## Provided passage
--

Police prosecutor Sergeant Aimee Heal said the ATO and Ballarat police had been conducting a joint investigation, based on suspicions the brothers were illegally growing tobacco on their 9.3ha (23 acre) property.
On 1 March 2018, Ballarat police executed a search warrant at the Grabovic’s property and confiscated a range of weapons, including two long-armed rifles in “poor condition”, a Beretta semi-automatic with no magazine, another loaded 2.2 and a double-barrelled shotgun – both deemed category A firearms, and packets of ammunition.
Ammunition was also found in a bedside cupboard drawer and one of the men had some “in his pocket’, and “all firearms were unlicensed and unregistered,” Sergeant Heal said.
She said when interviewed, the brothers said the guns were “very old and had belonged to their father” who had passed away.
The Grabovics’ defence lawyer said the brothers had not known about the guns and had only recently found them in the roof of the house under some insulation ‘pink bats’.
Magistrate Gregory Robinson asked why the brothers had not surrendered the guns to police after finding them, to which he was told, “they found the guns on the Tuesday, they’ve had a medical appointment on the Wednesday and then they are raided on the Thursday. It was just bad timing.”

--

## Material shown

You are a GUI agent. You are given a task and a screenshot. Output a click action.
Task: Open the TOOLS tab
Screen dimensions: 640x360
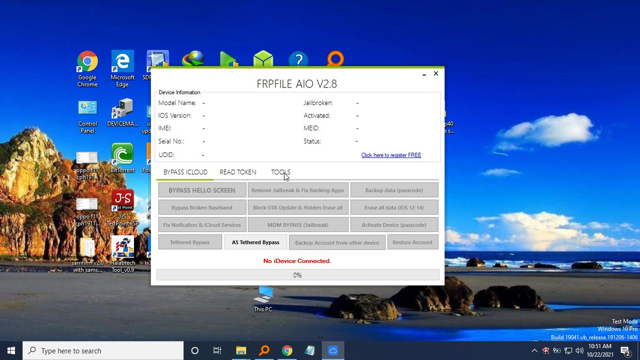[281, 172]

--

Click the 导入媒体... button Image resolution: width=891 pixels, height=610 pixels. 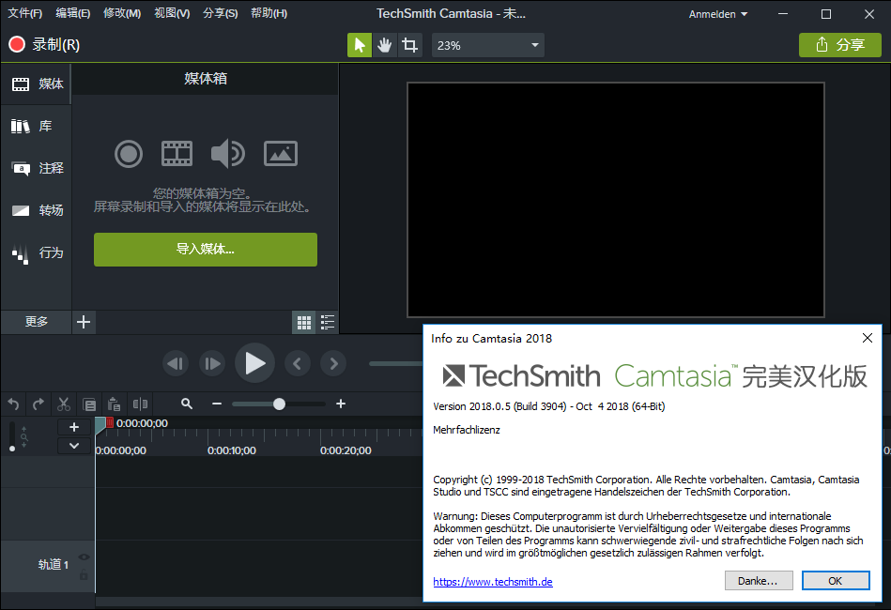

--

## How to complete this task
Resume the news report about the Grabovic brothers' unlicensed firearms case, writing on from its last sentence.

## Output below
The court was told both men have significant health issues and that Paul Grabovic had spent eight years on dialysis before having a kidney transplant in 2006.
“Both men are on disability pensions, and after paying the farm mortgage, finances are very tight,” he said.
Mr Robinson accepted the men’s early guilty plea and their co-operation with police, but said,”I have a suspicion you would have known about these guns, given they belonged to your father, but I have nothing to substantiate my suspicions so I will give you the benefit of the doubt for this version of events.”
Both men were fined $800 and court costs of $124.30 each, and all firearms were forfeited.